É preciso separar a narrativa de ações concretas, disse Leandro Vilain, sócio da Oliver Wyman Brasil na área de serviços financeiros. Na visão dele, os dados ainda não permitem inferir que há um maior uso dos bancos públicos. “Mas sem dúvidas essas narrativas não ajudam”, ponderou. De acordo com o executivo, hoje o ambiente é menos fértil para uma maior ingerência nas instituições públicas, com avanço na Lei das Estatais, na governança desses bancos e mesmo uma maior fiscalização do Tribunal de Contas da União (TCU). “Ninguém defende uma TJLP [taxa de juros antigamente usada pelo BNDES] completamente subsidiada. A história mostra que isso não deu certo. Mas isso também não quer dizer que não possa haver algum tipo de subsídio para linhas de pequeno montante, para setores bem específicos, como parte de uma política de governo.”

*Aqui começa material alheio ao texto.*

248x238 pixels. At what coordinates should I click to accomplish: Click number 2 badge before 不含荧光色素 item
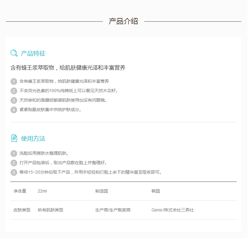point(14,91)
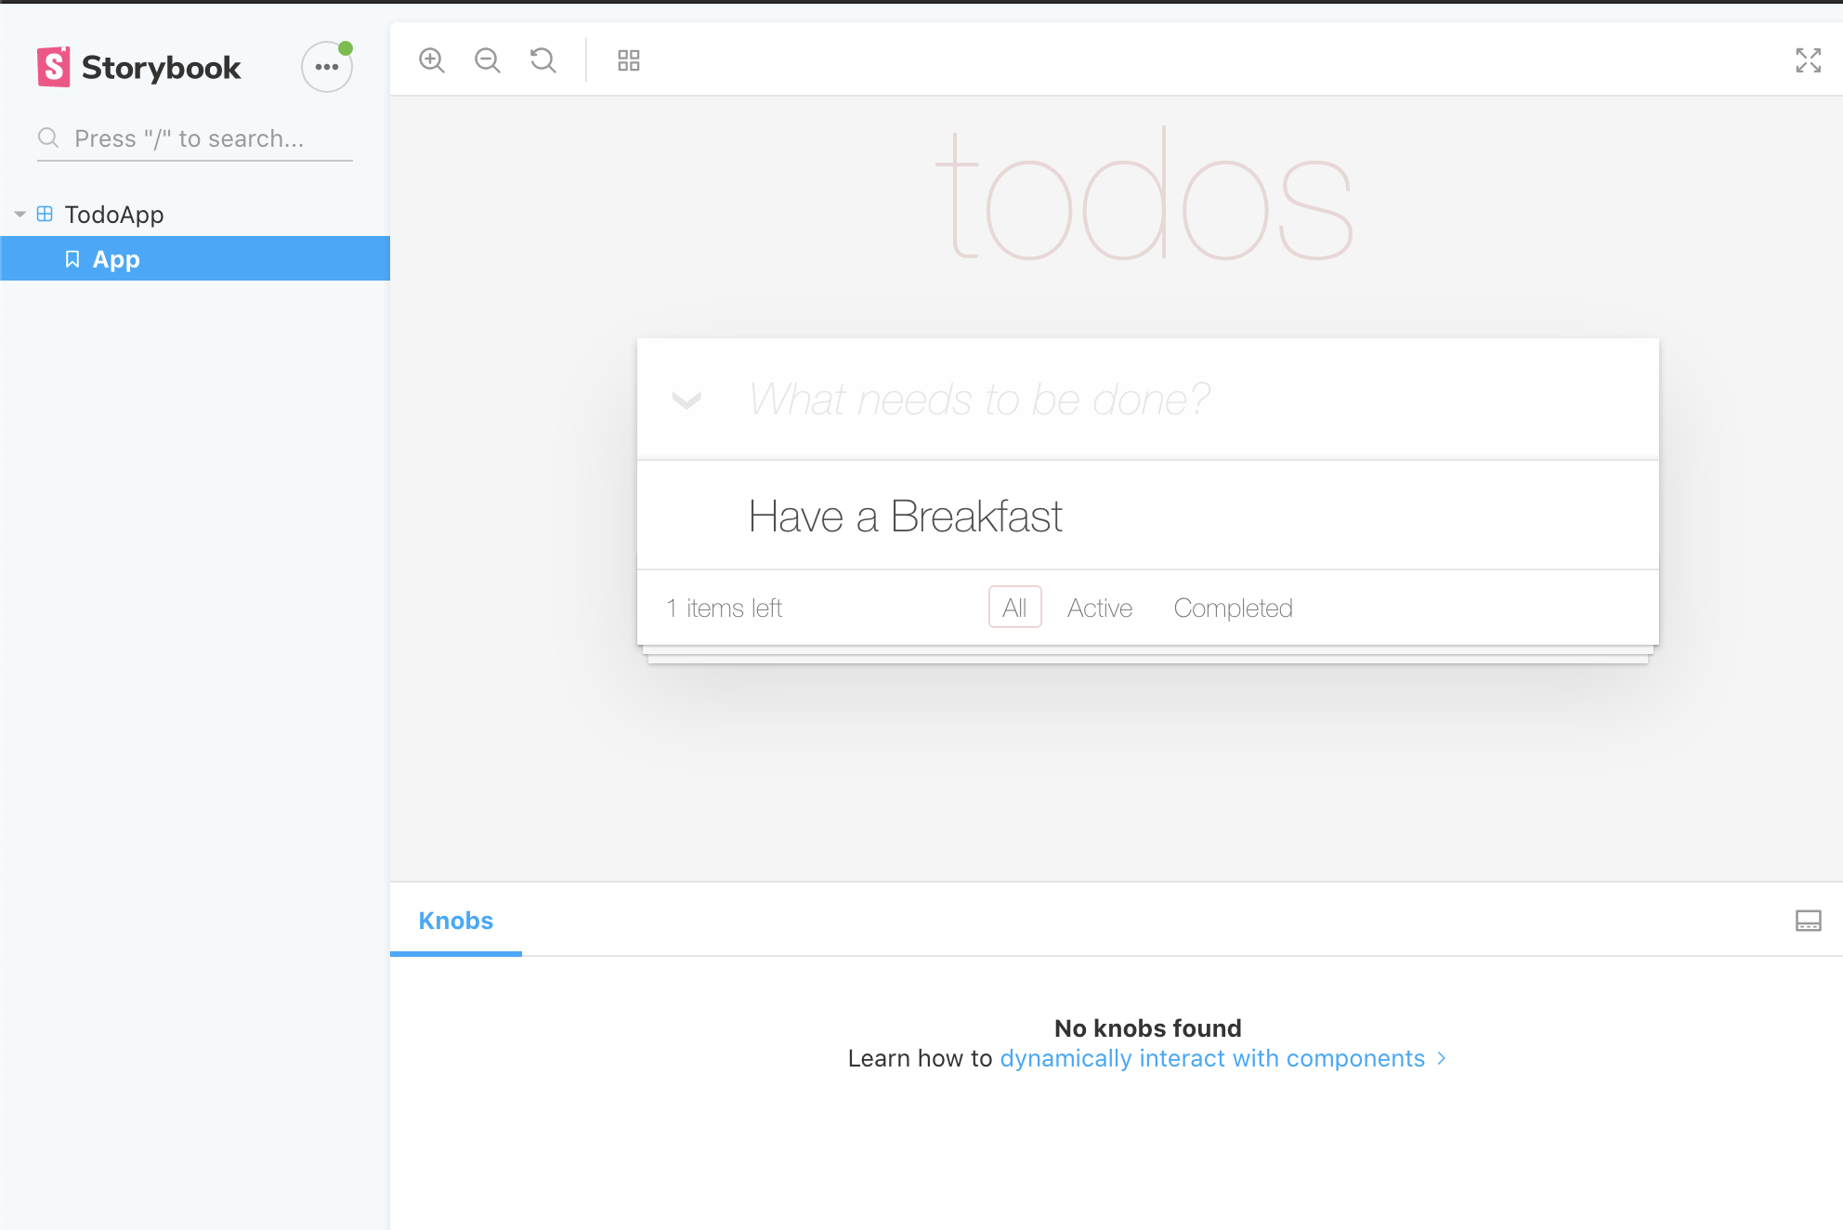Collapse the TodoApp tree group
Image resolution: width=1843 pixels, height=1230 pixels.
point(20,215)
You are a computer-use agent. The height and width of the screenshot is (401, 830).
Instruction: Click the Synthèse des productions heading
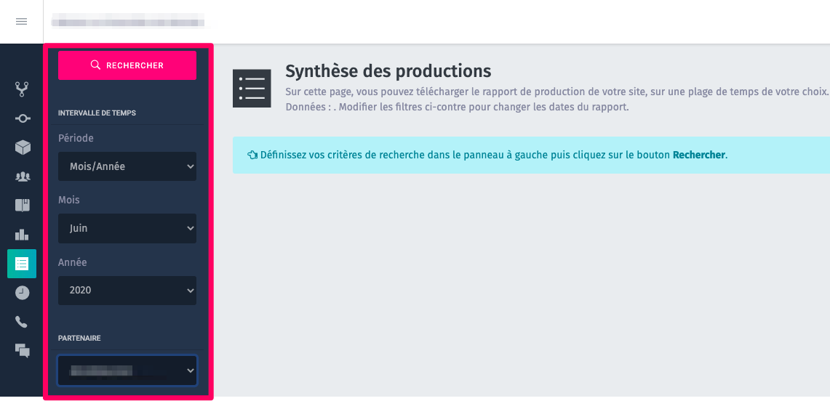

Um uso maior do crédito público pode se dar de várias formas, segundo Vilain: com linhas direcionadas, decisões regulatórias ou “na marretada”. Mas pode levar a consequências como desancoragem das expectativas de inflação, fuga de capital e alta do dólar. “Estabelecer um teto de juros para algumas linhas, como se especula para o cartão de crédito, é como tabelar o preço da carne. O efeito vai ser uma restrição na oferta.”
Rubens Sardenberg, diretor de economia, regulação prudencial e riscos da Febraban, ressaltou que há uma desaceleração do crédito livre e que os dados mais recentes sugerem que esse movimento pode estar além do que seria esperado pelo padrão sazonal. Ele destacou que o crédito a pessoa jurídica teve um momento difícil em fevereiro, após o episódio da Americanas, mas os números de março sinalizam certa recuperação.
Pesquisa realizada pela Febraban prevê crescimento de 7,9% no crédito geral neste ano e, segundo Sardenberg, há riscos de alta e de baixa nessa projeção. “Pode-se dizer que houve uma piora do ambiente macro, mas por outro lado os dados atuais de atividade vieram melhores que o esperado”.
Para Volpon, eventuais estímulos fiscais e o uso dos bancos públicos podem gerar uma desarmonia entre as políticas monetária e fiscal. “A gente entra nessa discussão de não haver uma harmonia tão grande entre as duas, porque hoje o BC tem autonomia formal, mas as políticas de crédito podem estar atuando contra a política monetária.”